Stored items
* begin *

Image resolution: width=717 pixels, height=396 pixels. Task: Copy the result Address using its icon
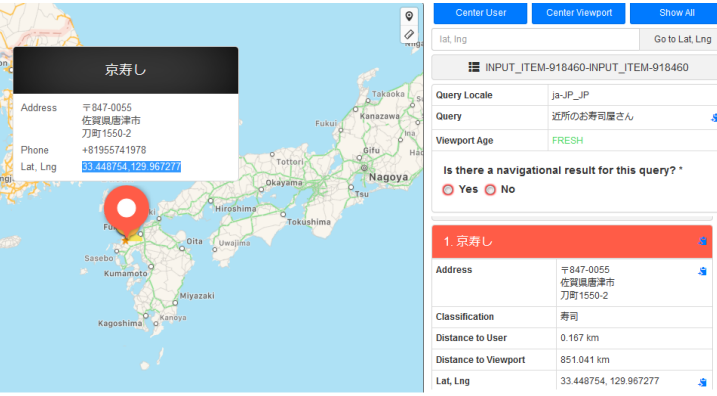coord(703,271)
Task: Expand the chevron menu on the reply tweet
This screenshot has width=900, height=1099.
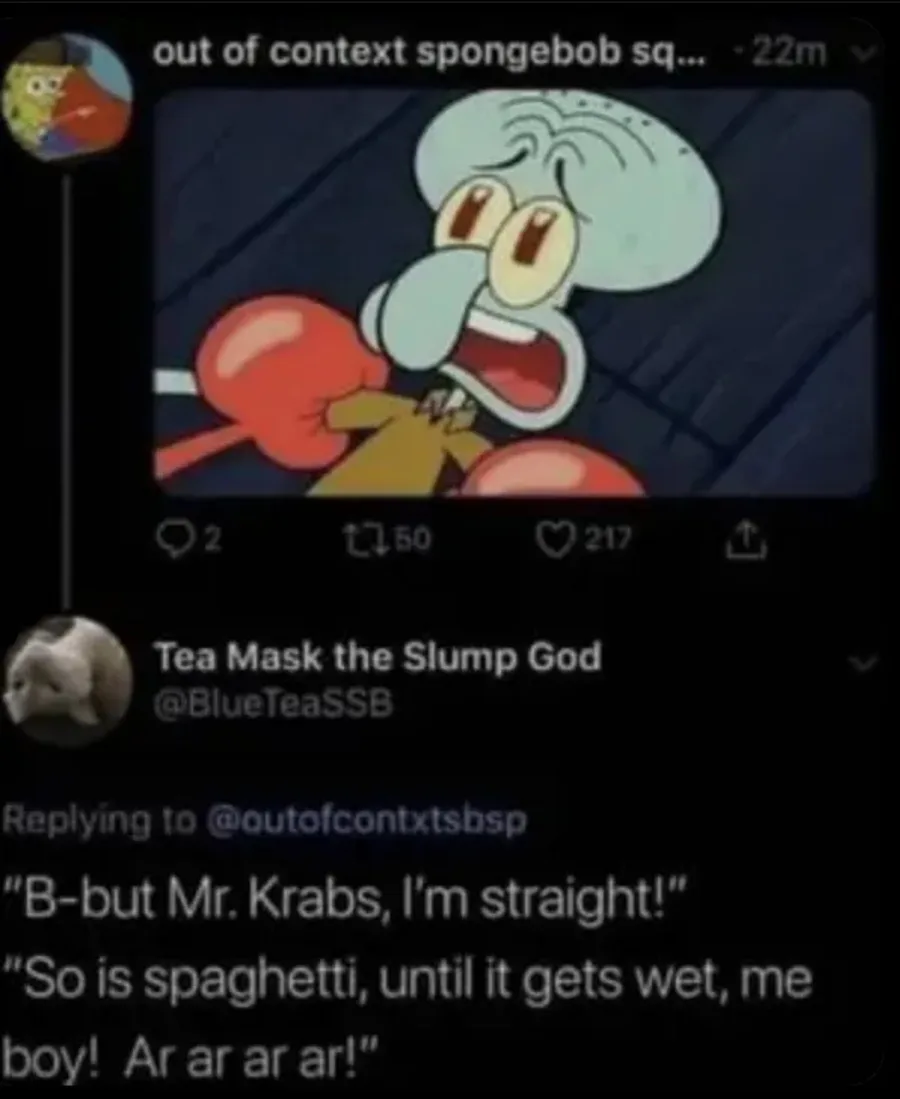Action: coord(862,663)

* end *

What the task asks
Rewrite all the entries above, changing each "Task" to "Instruction" and leaving every other word as it is. Omit the pictures from your version.

Output of the task
Image resolution: width=717 pixels, height=396 pixels. Instruction: Copy the result Address using its icon
coord(703,271)
Instruction: Expand the chevron menu on the reply tweet
This screenshot has width=900, height=1099.
Action: coord(862,663)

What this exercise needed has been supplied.